PROBLEM DESCRIPTION:
The listing that follows should be reproduced exactly, line for line.

GIVEN DATA:
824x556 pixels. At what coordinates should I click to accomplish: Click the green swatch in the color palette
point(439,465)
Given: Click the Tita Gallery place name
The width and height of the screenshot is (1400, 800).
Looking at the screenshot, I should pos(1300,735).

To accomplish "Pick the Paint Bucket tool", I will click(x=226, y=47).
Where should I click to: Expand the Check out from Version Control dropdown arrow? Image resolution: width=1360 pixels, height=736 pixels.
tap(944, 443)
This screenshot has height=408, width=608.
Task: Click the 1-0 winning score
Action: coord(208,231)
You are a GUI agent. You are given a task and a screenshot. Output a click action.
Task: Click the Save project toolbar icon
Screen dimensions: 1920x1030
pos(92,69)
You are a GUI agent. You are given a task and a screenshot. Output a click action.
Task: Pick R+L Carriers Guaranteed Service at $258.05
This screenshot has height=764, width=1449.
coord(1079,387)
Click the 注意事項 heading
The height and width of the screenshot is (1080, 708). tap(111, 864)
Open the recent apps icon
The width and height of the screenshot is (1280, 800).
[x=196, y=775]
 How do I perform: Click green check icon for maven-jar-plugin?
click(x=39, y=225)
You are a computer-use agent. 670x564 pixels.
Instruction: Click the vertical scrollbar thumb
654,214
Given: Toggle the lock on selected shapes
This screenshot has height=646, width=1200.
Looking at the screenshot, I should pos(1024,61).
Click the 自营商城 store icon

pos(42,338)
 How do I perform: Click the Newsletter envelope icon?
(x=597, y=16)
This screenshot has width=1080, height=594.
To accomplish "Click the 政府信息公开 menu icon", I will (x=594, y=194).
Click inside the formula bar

OUTPUT BELOW:
824x556 pixels. At what coordinates should I click to accomplish: Click the green swatch in the color palette
point(439,465)
Given: Click the Tita Gallery place name
The width and height of the screenshot is (1400, 800).
Looking at the screenshot, I should pos(1300,735).

To accomplish "Pick the Paint Bucket tool", I will click(x=226, y=47).
Where should I click to: Expand the Check out from Version Control dropdown arrow? Image resolution: width=1360 pixels, height=736 pixels.
tap(944, 443)
This screenshot has height=408, width=608.
Task: Click the 1-0 winning score
Action: coord(208,231)
You are a GUI agent. You are given a task and a screenshot. Output a click action.
Task: Click the Save project toolbar icon
Screen dimensions: 1920x1030
pos(92,69)
You are a GUI agent. You are given a task and a screenshot. Output a click action.
Task: Pick R+L Carriers Guaranteed Service at $258.05
This screenshot has height=764, width=1449.
coord(1079,387)
Click the 注意事項 heading
The height and width of the screenshot is (1080, 708). tap(111, 864)
Open the recent apps icon
The width and height of the screenshot is (1280, 800).
[x=196, y=775]
 How do I perform: Click green check icon for maven-jar-plugin?
click(x=39, y=225)
You are a computer-use agent. 670x564 pixels.
Instruction: Click the vertical scrollbar thumb
654,214
Given: Toggle the lock on selected shapes
This screenshot has height=646, width=1200.
Looking at the screenshot, I should pos(1024,61).
Click the 自营商城 store icon

pos(42,338)
 How do I perform: Click the Newsletter envelope icon?
(x=597, y=16)
This screenshot has width=1080, height=594.
To accomplish "Click the 政府信息公开 menu icon", I will (x=594, y=194).
Click inside the formula bar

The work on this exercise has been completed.